Families of people with special needs often face unusually high travel expenses. Medical emergencies or other unforeseen circumstances may require travel to care for their loved ones at a moment’s notice. Or family members may simply need to travel in order to visit the person with special needs.
Typically, family members can be reimbursed for these expenses from the special needs trust of the person with disabilities (the trust beneficiary) if the trust was created as a third-party trust, meaning that it is funded with money from someone other than the trust beneficiary.

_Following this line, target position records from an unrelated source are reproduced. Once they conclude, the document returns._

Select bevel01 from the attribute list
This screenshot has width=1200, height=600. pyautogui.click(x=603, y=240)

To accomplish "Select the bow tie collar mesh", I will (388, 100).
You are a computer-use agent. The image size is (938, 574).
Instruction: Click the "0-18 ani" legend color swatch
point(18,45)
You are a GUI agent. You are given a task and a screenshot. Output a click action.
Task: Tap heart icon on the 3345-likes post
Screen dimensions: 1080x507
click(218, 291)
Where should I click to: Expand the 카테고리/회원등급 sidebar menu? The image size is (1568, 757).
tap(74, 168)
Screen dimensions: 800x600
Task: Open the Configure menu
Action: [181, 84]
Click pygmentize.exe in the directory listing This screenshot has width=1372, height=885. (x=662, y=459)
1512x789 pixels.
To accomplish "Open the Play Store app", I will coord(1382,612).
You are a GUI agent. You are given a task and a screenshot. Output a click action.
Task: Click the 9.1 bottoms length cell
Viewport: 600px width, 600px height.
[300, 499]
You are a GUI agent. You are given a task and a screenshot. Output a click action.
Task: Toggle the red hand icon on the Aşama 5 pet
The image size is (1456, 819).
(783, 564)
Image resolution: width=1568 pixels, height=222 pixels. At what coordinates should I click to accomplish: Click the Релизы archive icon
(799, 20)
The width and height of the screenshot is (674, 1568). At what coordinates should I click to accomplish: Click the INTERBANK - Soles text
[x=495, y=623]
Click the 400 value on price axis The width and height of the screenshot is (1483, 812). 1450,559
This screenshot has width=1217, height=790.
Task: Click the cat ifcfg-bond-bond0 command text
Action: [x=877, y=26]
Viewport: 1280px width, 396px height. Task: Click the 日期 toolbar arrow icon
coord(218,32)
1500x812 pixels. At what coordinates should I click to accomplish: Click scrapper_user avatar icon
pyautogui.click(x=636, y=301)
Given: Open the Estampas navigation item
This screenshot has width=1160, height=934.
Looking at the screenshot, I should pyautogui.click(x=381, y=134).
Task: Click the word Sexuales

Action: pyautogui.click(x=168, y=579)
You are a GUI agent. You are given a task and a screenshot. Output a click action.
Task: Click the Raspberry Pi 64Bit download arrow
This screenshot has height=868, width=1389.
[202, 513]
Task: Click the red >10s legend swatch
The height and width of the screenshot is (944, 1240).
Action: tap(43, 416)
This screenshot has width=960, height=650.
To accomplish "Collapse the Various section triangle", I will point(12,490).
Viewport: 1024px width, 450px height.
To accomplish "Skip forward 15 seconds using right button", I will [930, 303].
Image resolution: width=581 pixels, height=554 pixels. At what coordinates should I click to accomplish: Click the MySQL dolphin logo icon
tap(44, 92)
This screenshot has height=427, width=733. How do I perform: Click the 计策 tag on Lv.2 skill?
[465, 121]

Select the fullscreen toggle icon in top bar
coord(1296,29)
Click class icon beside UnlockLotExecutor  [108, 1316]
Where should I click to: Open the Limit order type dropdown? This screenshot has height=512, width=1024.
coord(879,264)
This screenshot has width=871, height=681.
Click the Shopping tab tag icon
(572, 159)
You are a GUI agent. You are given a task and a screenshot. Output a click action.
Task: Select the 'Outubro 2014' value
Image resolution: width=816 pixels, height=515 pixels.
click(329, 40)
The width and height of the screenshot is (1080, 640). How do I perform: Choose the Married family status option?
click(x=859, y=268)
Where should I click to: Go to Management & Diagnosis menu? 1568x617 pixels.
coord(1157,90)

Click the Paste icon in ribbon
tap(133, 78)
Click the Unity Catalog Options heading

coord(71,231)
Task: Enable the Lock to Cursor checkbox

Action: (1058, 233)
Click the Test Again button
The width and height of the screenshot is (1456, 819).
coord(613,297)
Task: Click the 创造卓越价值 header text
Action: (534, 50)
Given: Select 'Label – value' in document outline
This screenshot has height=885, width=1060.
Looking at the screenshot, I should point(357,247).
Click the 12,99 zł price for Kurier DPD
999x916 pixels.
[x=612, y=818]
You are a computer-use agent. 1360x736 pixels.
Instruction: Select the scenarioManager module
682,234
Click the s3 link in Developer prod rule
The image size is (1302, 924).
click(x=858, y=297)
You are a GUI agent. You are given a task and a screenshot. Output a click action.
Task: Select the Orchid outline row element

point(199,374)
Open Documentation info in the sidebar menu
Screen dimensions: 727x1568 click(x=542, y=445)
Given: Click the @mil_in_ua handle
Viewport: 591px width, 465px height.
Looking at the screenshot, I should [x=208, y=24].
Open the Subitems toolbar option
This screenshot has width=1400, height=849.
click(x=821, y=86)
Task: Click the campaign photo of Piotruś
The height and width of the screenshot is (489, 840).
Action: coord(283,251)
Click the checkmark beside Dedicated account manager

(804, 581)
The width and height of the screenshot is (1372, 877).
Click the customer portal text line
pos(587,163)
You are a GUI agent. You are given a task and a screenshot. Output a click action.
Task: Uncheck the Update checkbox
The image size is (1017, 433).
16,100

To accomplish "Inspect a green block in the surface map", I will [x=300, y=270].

Stricter rules apply, however, where the trust is set up as a first-party trust, meaning that is funded by the beneficiary’s own money. Distributions from first-party trusts are subject to the so-called “sole benefit” rule, which is meant to ensure that trust distributions are used solely for the benefit of the trust beneficiary.
Prior to 2012, no distinction existed for family members’ travel expenses between first- and third-party trusts – travel to visit the beneficiary was allowed. But that August, the Social Security Administration (SSA) revised its Program Operations Manual System (POMS), the guidebook that agency employees follow when determining a person’s Supplemental Security Income eligibility, in a way that appeared to interpret the “sole benefit” rule for first-party trusts to bar reimbursement of family members’ travel expenses.
Following an outcry by disability advocates, the SSA rescinded the change and implemented a compromise in May 2013. Although the compromise retained the general prohibition on reimbursement of travel expenses from first-party trusts, it created two, relatively broad, exceptions.
The first exception apples to medical treatment. Specifically, the POMS states that trust distributions are allowed for the “payment of third party travel expenses which are necessary in order for the trust beneficiary to obtain medical treatment.”
Second, first-party trusts can reimburse travel expenses where the trust beneficiary who lives in an institution, nursing home, or other long-term care facility or supported living arrangement, and if the travel is “for the purposes of ensuring the safety and/or medical well-being of the individual.”
If the SSA rejects a first-party trust for violation of these rules, then the POMS includes a 90-day “safe harbor” provision, which essentially creates a 90-day period during which the trust can be modified.
Note: It is expected that the SSA will soon issue new directives broadening the allowable distributions for such expenses. We will update our readers if and when this occurs.